+++ PAGE TEXT
THIS autumn marks the 20th anniversary of Samuel Huntington's
essay "The Clash of Civilisations". Arguing that in Europe the
"velvet curtain of culture has replaced the iron curtain of
ideology", Huntington went on to predict that the future driving
force for international conflict would be culture and religion
rather than geopolitics or economics.
For example, he said, the conflict along the fault line between
Western and Islamic civilisations was likely to become more
virulent, and we could expect continued battles between Muslims and
neighbours.
The essay, and the book that followed, were treated with
derision by many of the intellectual élite. The writer Fouad Ajami
was one of the first to insist that Huntington had "underestimated
the tenacity of modernity and secularism" in places where they had
previously been absent. This expanding mindset would act as a
preventative force against civilisational conflict. Yet, just eight
years later, the optimism of these critics was put to the test by
the carnage of 9/11.
There are problems, of course, with Huntington's thesis. Some
civilisations are vast - "Western civilisation" envelops countries
and whole continents. Some civilisations, such as the Islamic, are
religiously defined, with Arab, Malay, or Turkic subdivisions;
others, such as China, have old religious undertones. And although
civilisations have certainly clashed over the past 20 years, almost
as many clashes have occurred within them. The conflict between
Sunni and Shia shows that single religions may have their own fault
lines.
The Roman Catholic writer John L. Allen offered another
perspective ("The War on Christians", The Spectator, 5
October). He quotes the secular International Society for Human
Rights, which says that 80 per cent of all acts of religious
conflict have been directed at Christians. The Study of Global
Christianity at Wenham, Massachusetts, reports that this translates
to an average of 100,000 Christians killed each year for the past
decade.
Huntington was right, in that many of these are Christians who
have suffered at the hands of Muslim militia. But he was wrong in
identifying Christianity simply as a subset of Western
civilisation. Christianity is a global movement of 2.3 billion
adherents. The Christians who have been maimed or raped are not
those in North America or Europe, targeted by competing
"civilisations", but are indigenous in those civilisations
themselves, sometimes speaking the same language and eating the
same food.
++++++
◆ WRITTEN INSTRUCTION A ◆
Rewrite everything in the article on Huntington's thesis from "For example, he" down to "carnage of 9/11.", putting "scorn" in place of "derision".
The article on Huntington's thesis and the records have no connection to each other.
+++ RECORDS FOR THE EXERCISE
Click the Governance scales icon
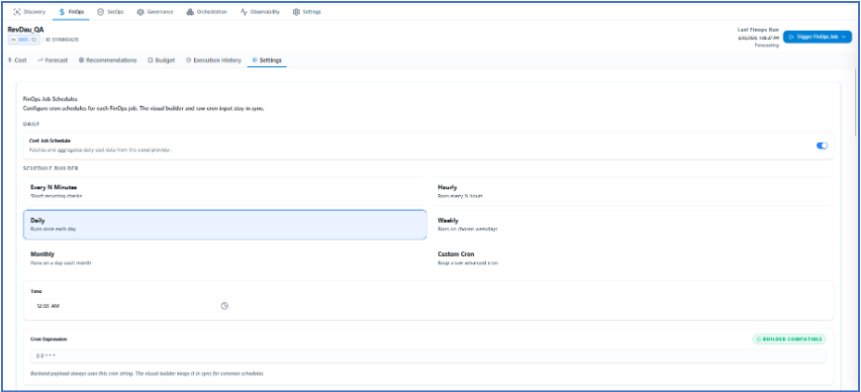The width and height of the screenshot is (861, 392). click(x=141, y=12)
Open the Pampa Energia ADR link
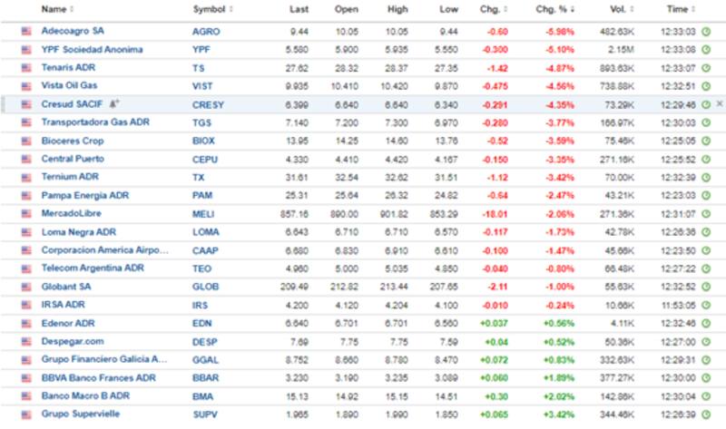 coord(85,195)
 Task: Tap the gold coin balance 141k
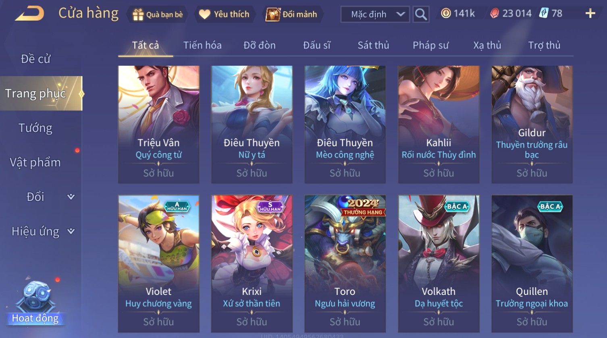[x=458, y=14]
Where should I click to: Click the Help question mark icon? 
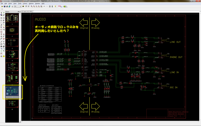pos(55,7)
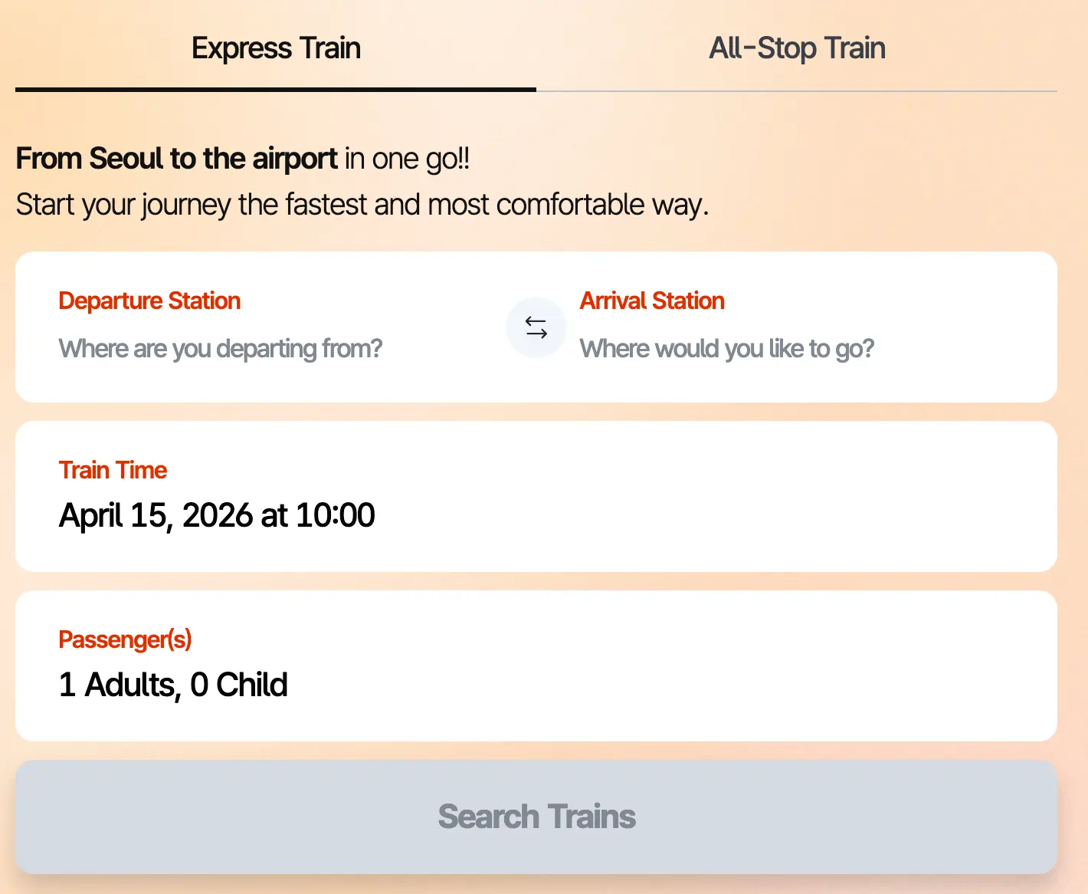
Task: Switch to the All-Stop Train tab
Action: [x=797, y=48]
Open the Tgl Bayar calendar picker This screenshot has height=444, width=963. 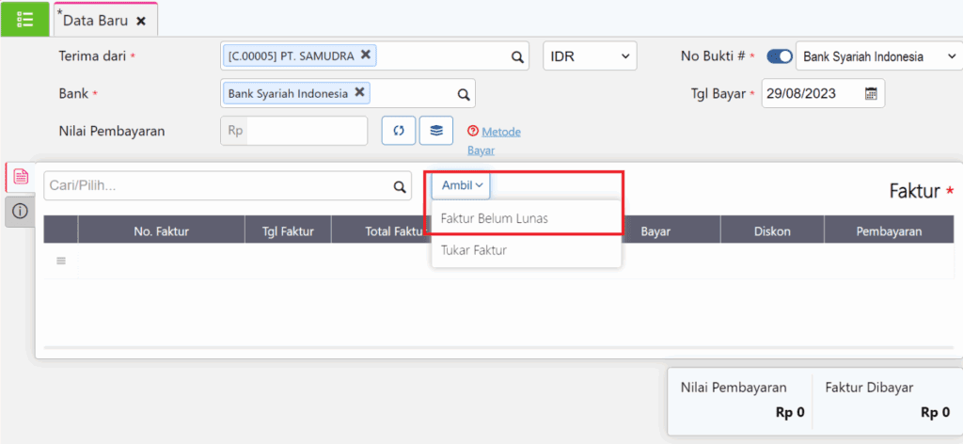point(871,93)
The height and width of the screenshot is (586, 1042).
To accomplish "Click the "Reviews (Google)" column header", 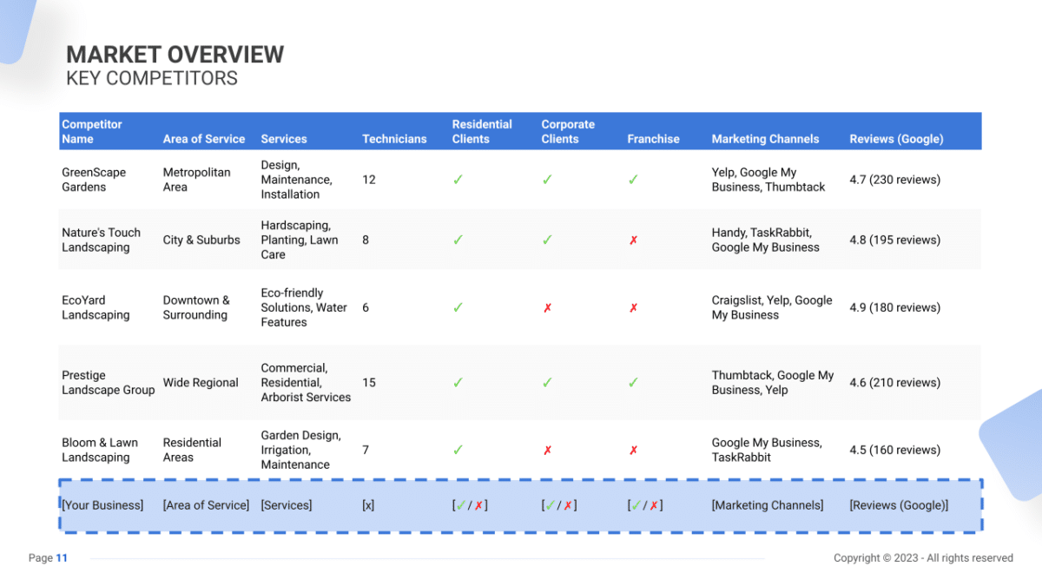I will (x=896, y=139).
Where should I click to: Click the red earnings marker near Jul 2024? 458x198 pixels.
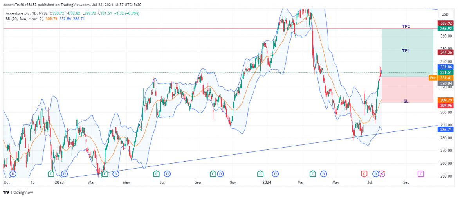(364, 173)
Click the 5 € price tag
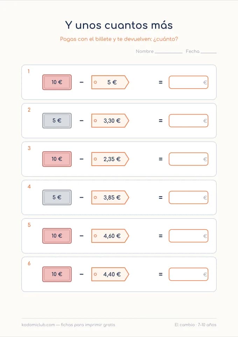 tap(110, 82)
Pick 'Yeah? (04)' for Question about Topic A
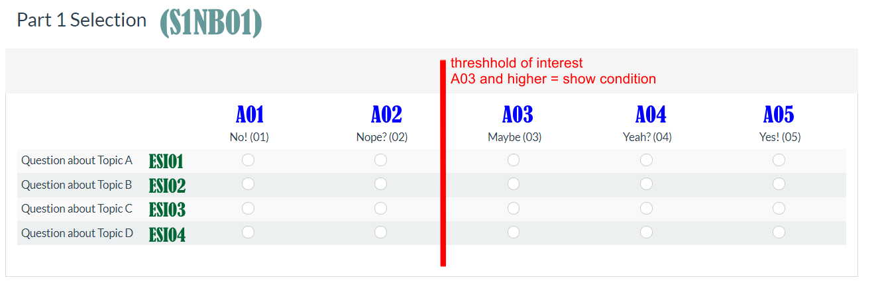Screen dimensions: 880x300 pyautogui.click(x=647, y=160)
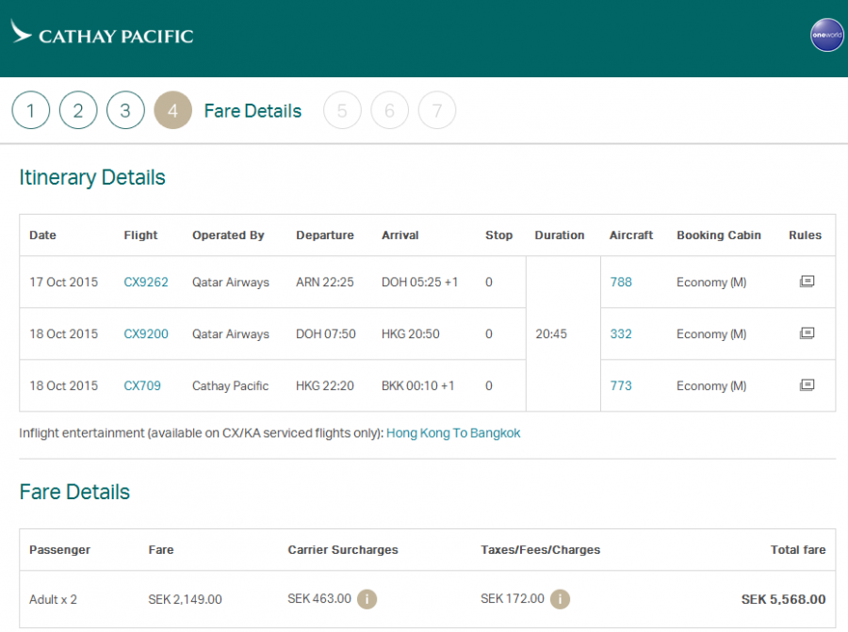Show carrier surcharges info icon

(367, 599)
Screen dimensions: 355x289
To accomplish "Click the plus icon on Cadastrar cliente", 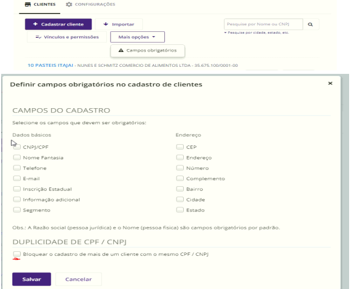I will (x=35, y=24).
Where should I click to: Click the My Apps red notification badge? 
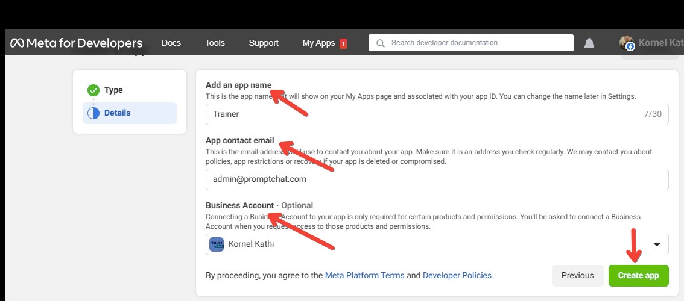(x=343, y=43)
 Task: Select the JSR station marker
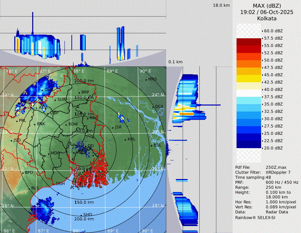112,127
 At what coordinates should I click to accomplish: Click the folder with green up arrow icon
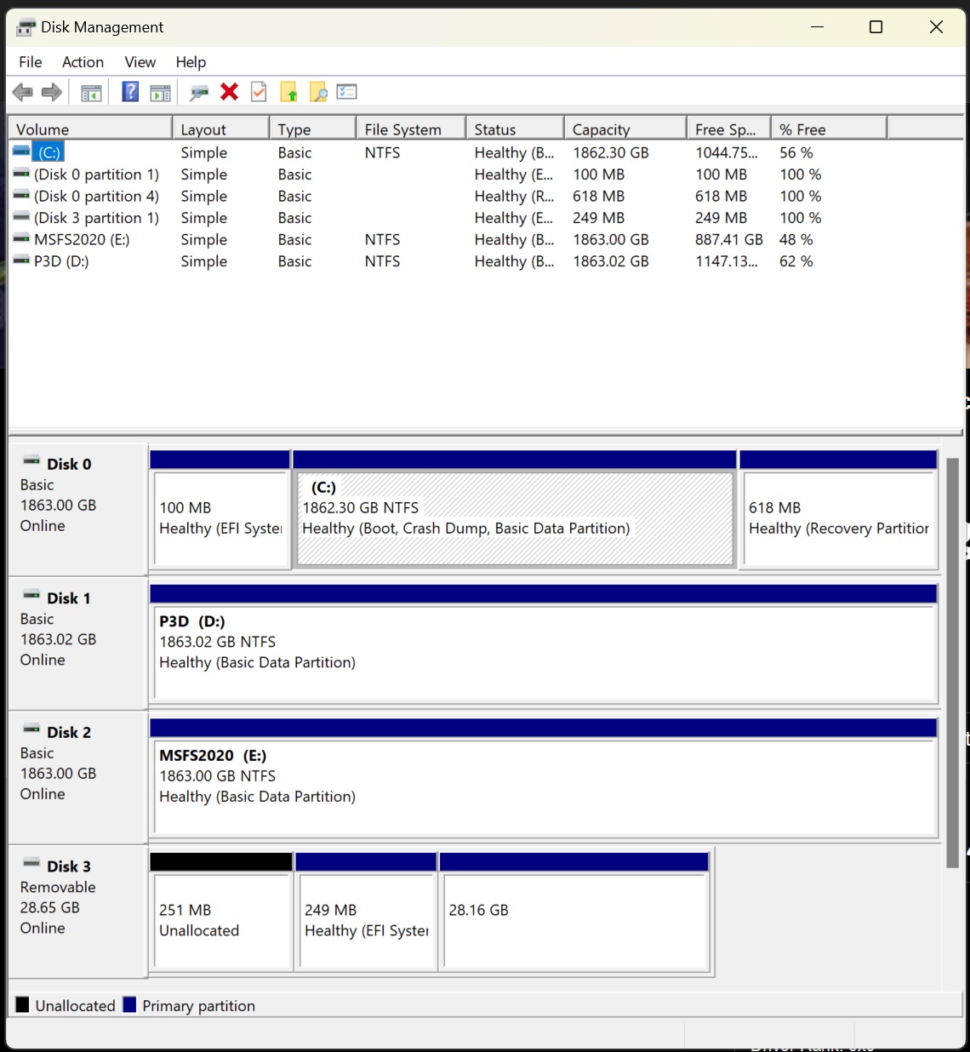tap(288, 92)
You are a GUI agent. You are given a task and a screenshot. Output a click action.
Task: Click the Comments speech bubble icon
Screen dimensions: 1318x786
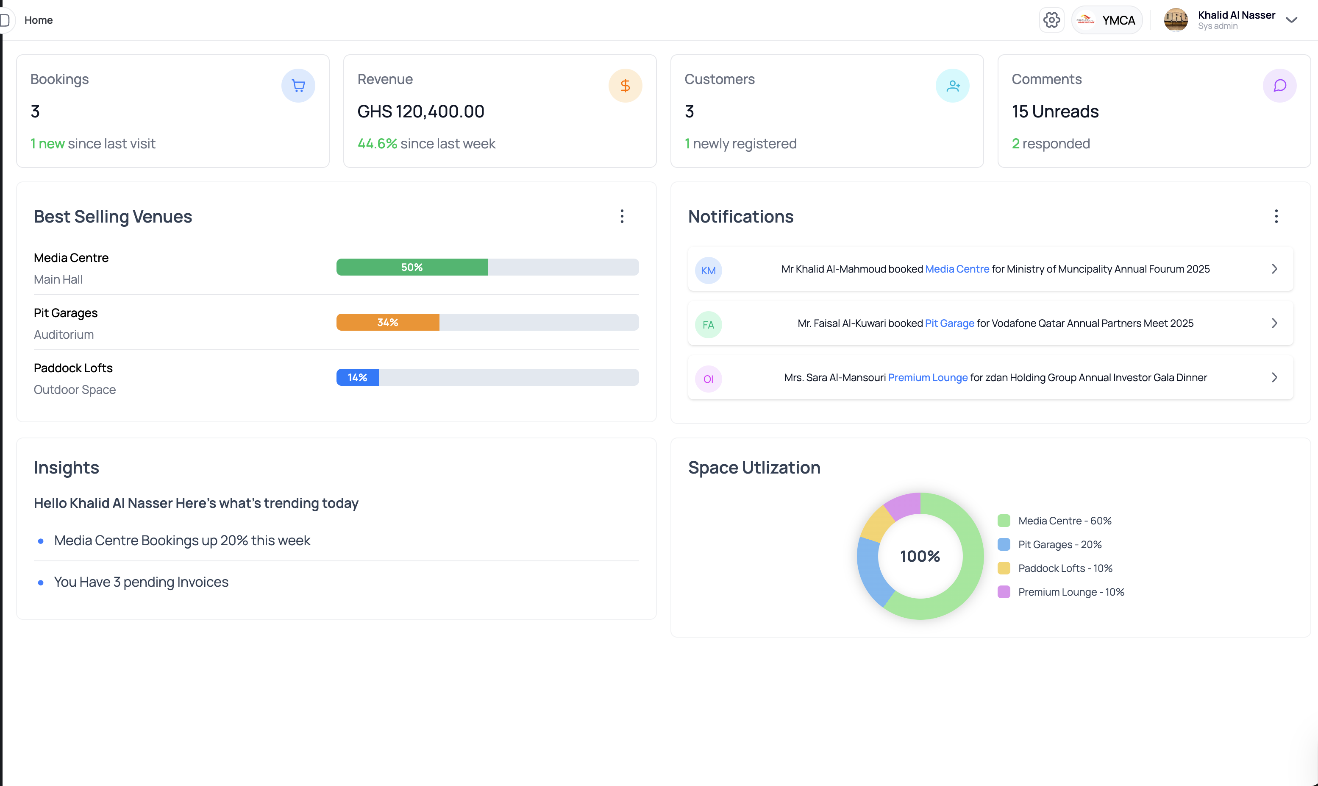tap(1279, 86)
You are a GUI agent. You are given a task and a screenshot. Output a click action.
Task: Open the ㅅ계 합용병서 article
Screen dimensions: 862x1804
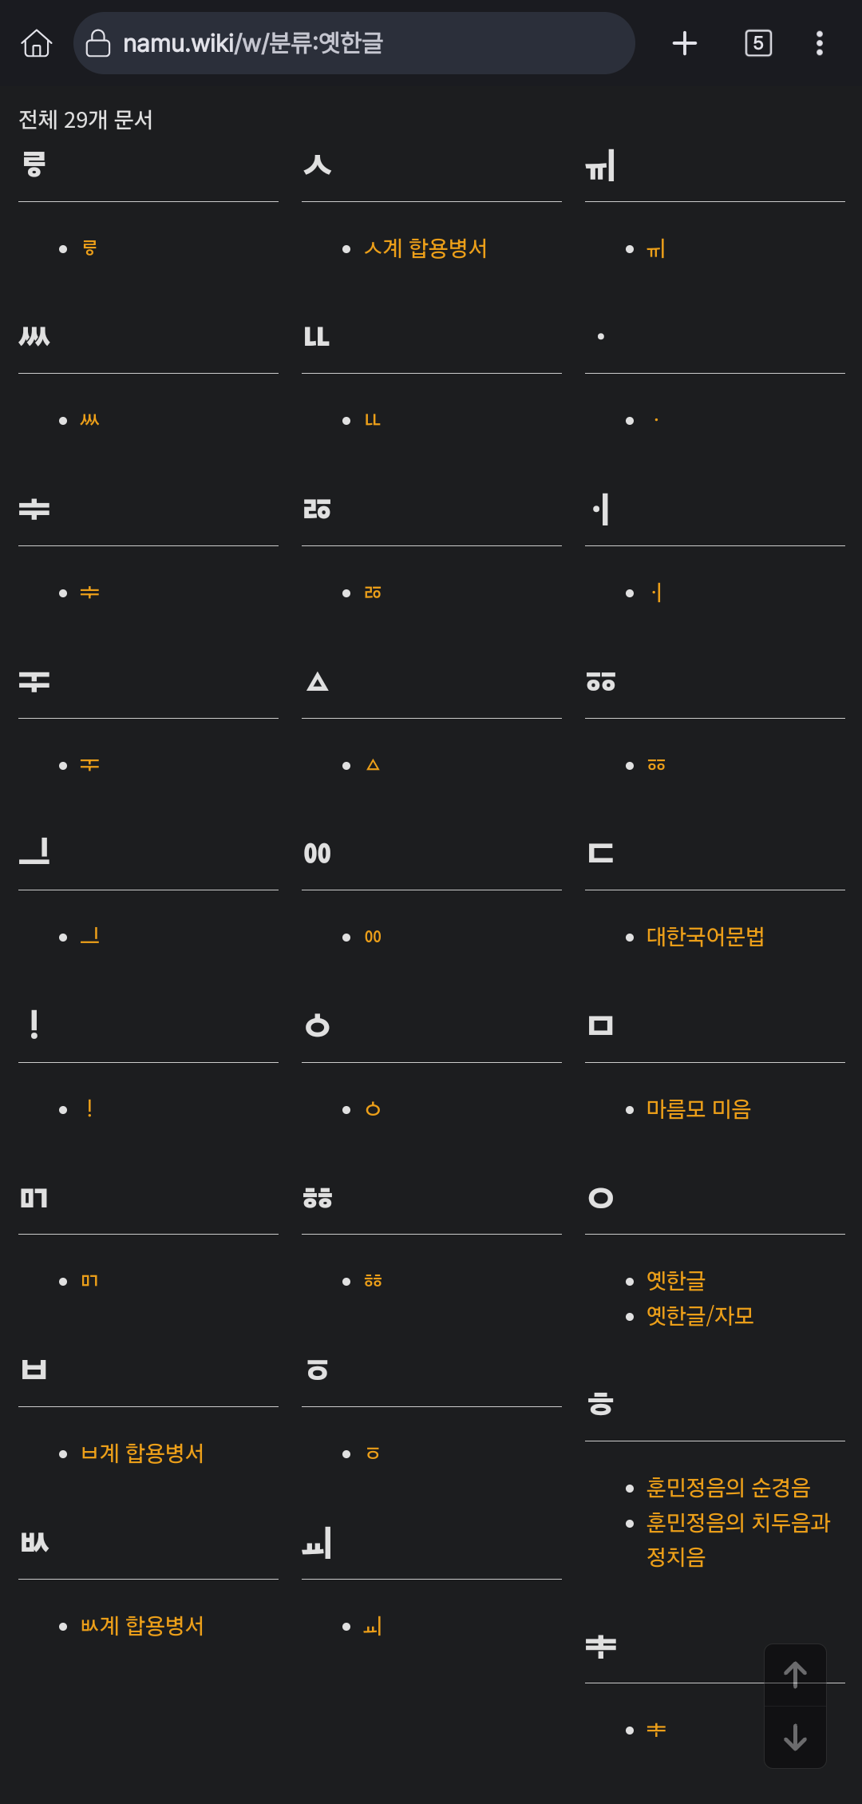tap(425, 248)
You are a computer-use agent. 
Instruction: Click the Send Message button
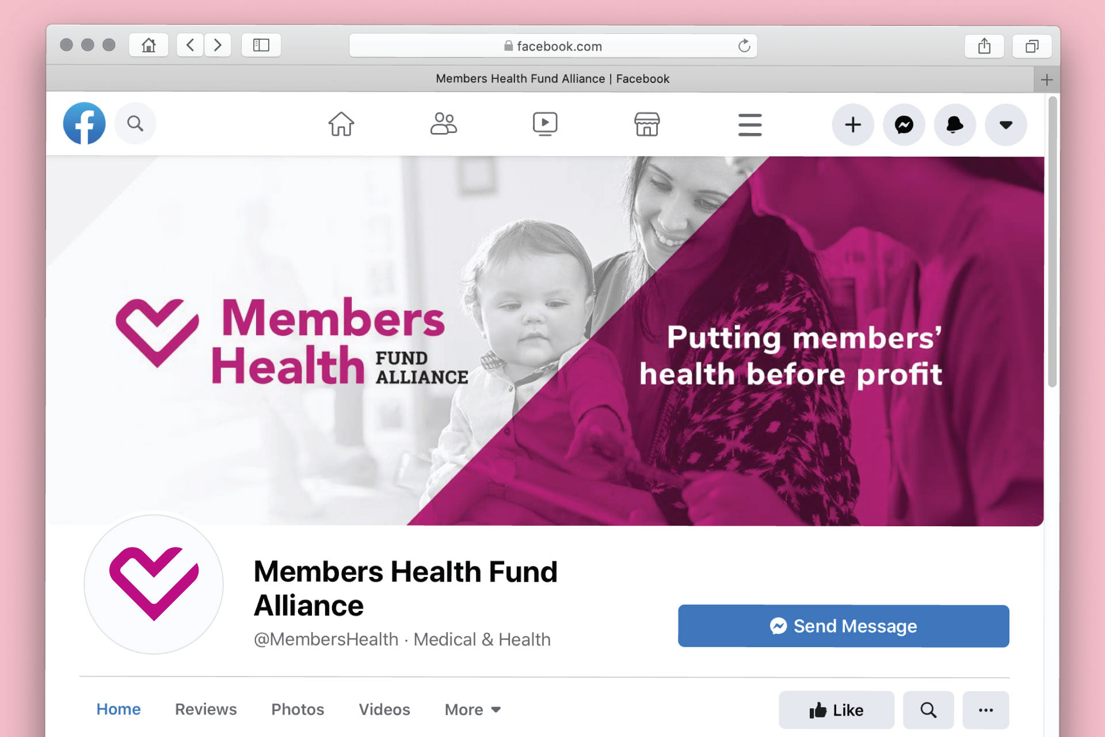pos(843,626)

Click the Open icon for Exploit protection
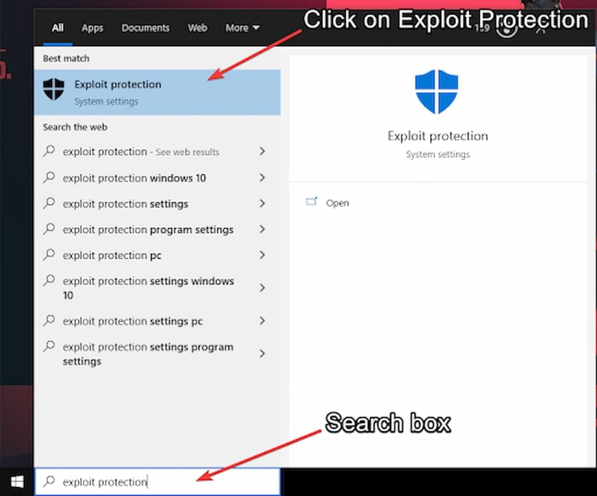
++++++
◆ WRITTEN INSTRUCTION B ◆
Turn everything in the records from the line that contains "Where should I click to: Click the My" down to the line that contains "tap(1279, 86)" into a numbered list, skipping blank lines. Leave the pictures out of the list.

◆ TASK RESPONSE A ◆
For example, he said, the conflict along the fault line between
Western and Islamic civilisations was likely to become more
virulent, and we could expect continued battles between Muslims and
neighbours.
The essay, and the book that followed, were treated with
scorn by many of the intellectual élite. The writer Fouad Ajami
was one of the first to insist that Huntington had "underestimated
the tenacity of modernity and secularism" in places where they had
previously been absent. This expanding mindset would act as a
preventative force against civilisational conflict. Yet, just eight
years later, the optimism of these critics was put to the test by
the carnage of 9/11.

◆ TASK RESPONSE B ◆
1. Where should I click to: Click the My Apps red notification badge? 
2. (x=343, y=43)
3.  Task: Select the JSR station marker
4. 112,127
5.  At what coordinates should I click to accomplish: Click the folder with green up arrow icon
6. tap(288, 92)
7. You are a GUI agent. You are given a task and a screenshot. Output a click action.
8. Task: Click the Comments speech bubble icon
9. Screen dimensions: 1318x786
10. tap(1279, 86)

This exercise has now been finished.